> [Given information]:

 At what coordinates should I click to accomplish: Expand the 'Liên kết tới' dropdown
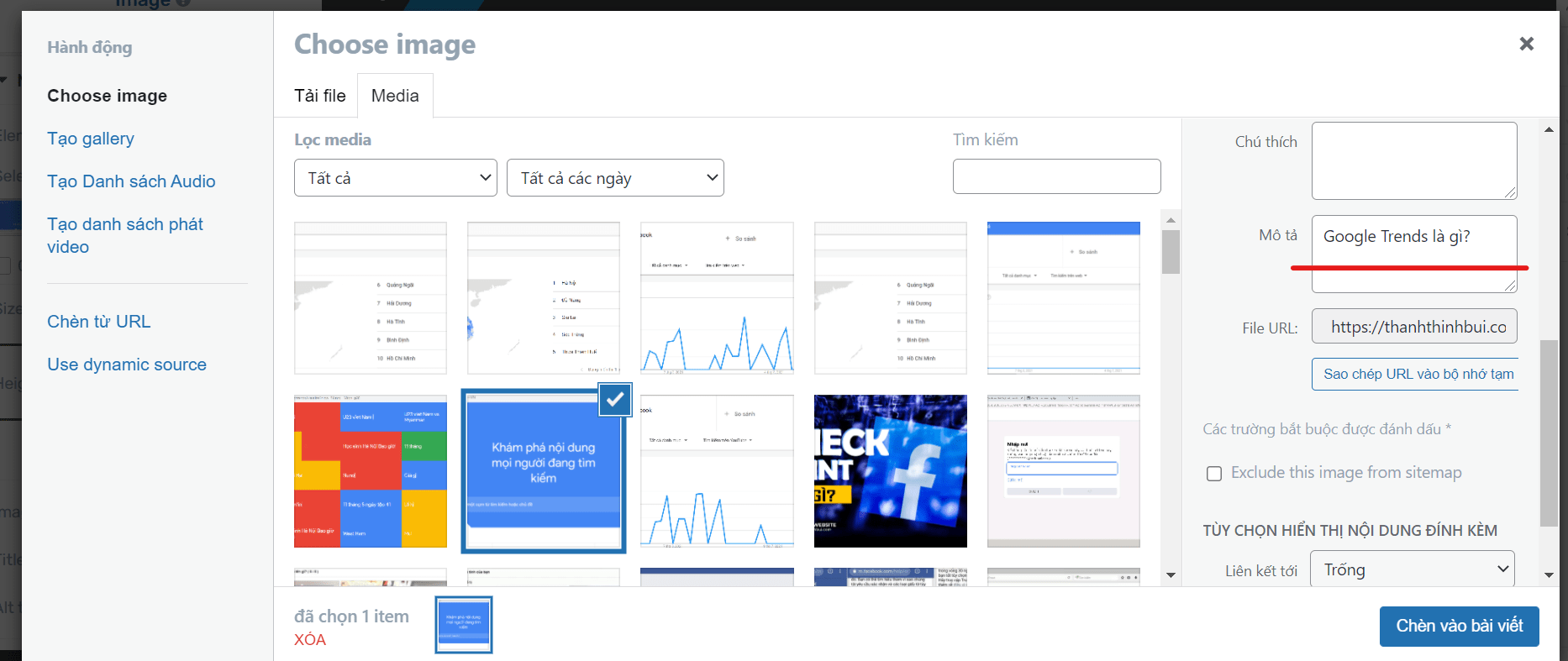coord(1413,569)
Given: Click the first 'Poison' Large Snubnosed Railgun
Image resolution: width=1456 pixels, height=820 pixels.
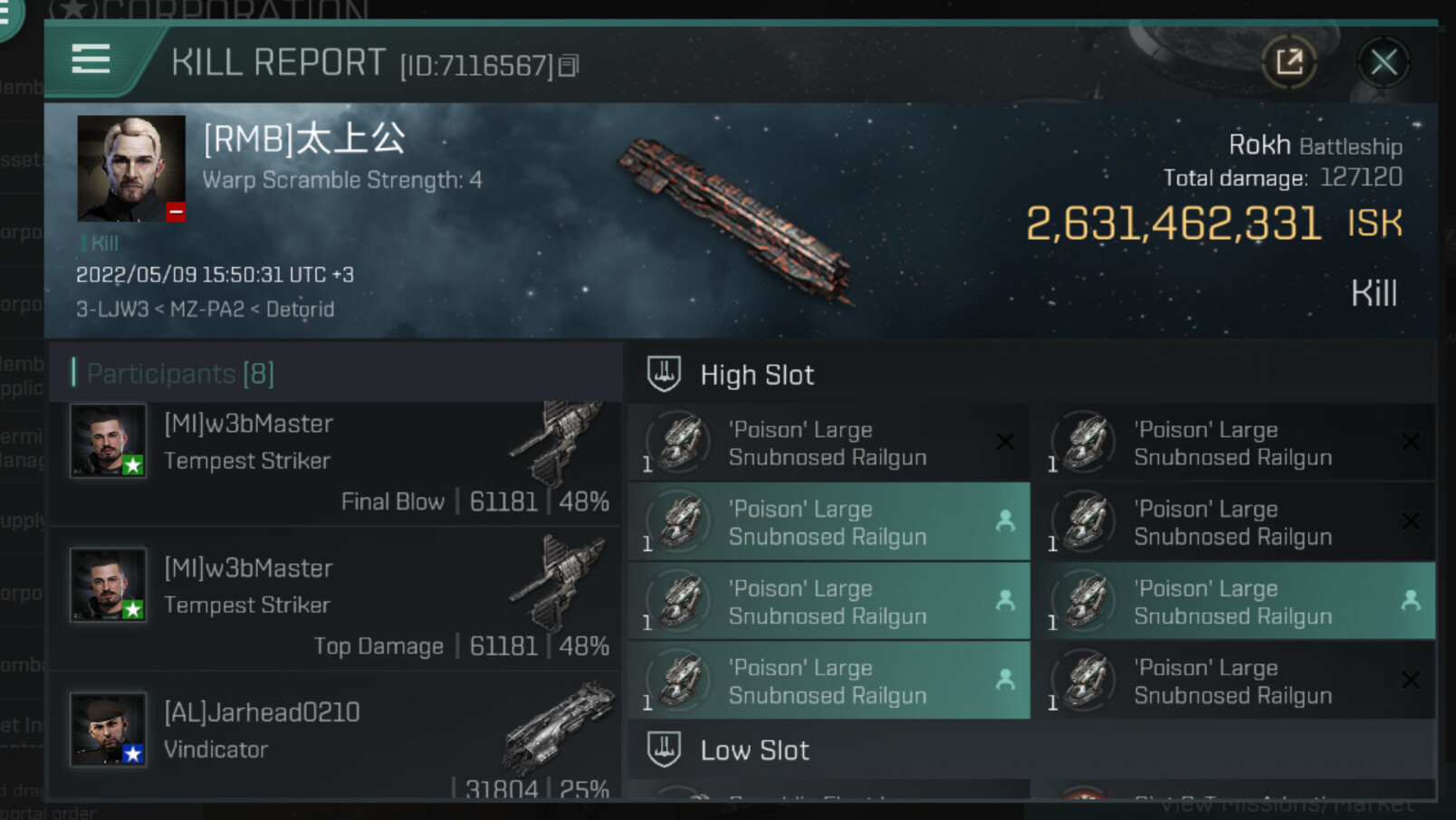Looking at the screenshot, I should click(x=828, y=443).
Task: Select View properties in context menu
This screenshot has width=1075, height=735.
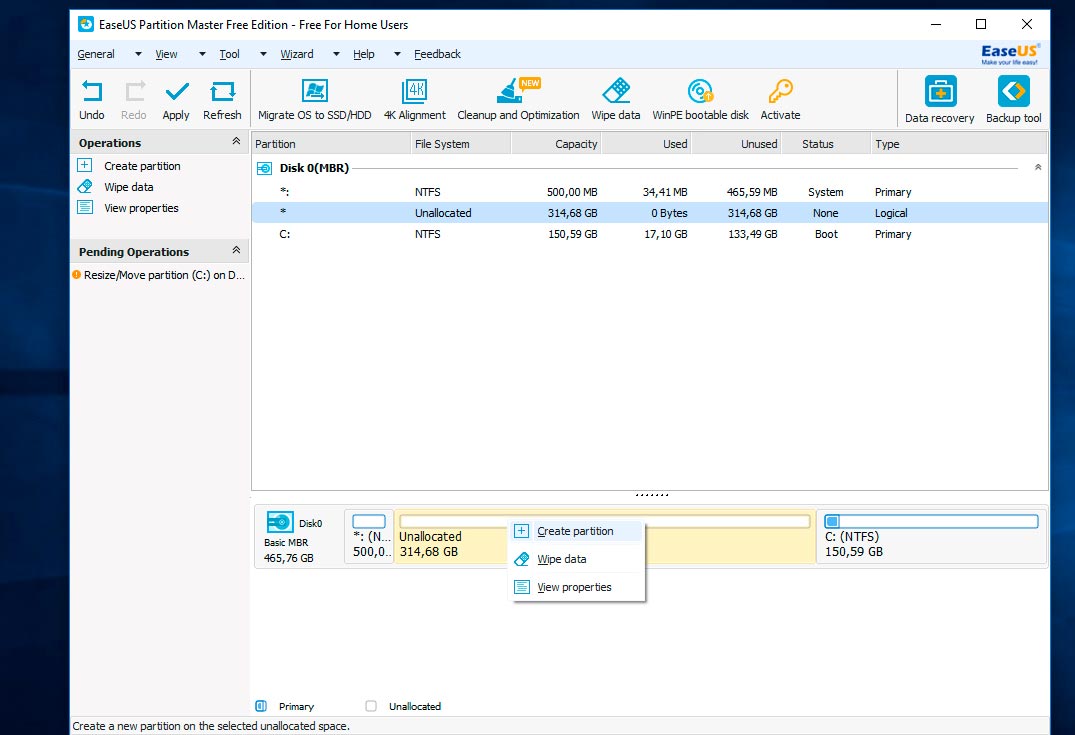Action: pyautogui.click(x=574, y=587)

> [About this exercise]: When you retype the data above, match every line exactly and leave the pictures behind.

> [Solution]:
 At what coordinates should I click to accomplish: Expand the 'Liên kết tới' dropdown
coord(1413,569)
Given: Click the first 'Poison' Large Snubnosed Railgun
Image resolution: width=1456 pixels, height=820 pixels.
Looking at the screenshot, I should click(x=828, y=443).
Task: Select View properties in context menu
This screenshot has width=1075, height=735.
Action: pyautogui.click(x=574, y=587)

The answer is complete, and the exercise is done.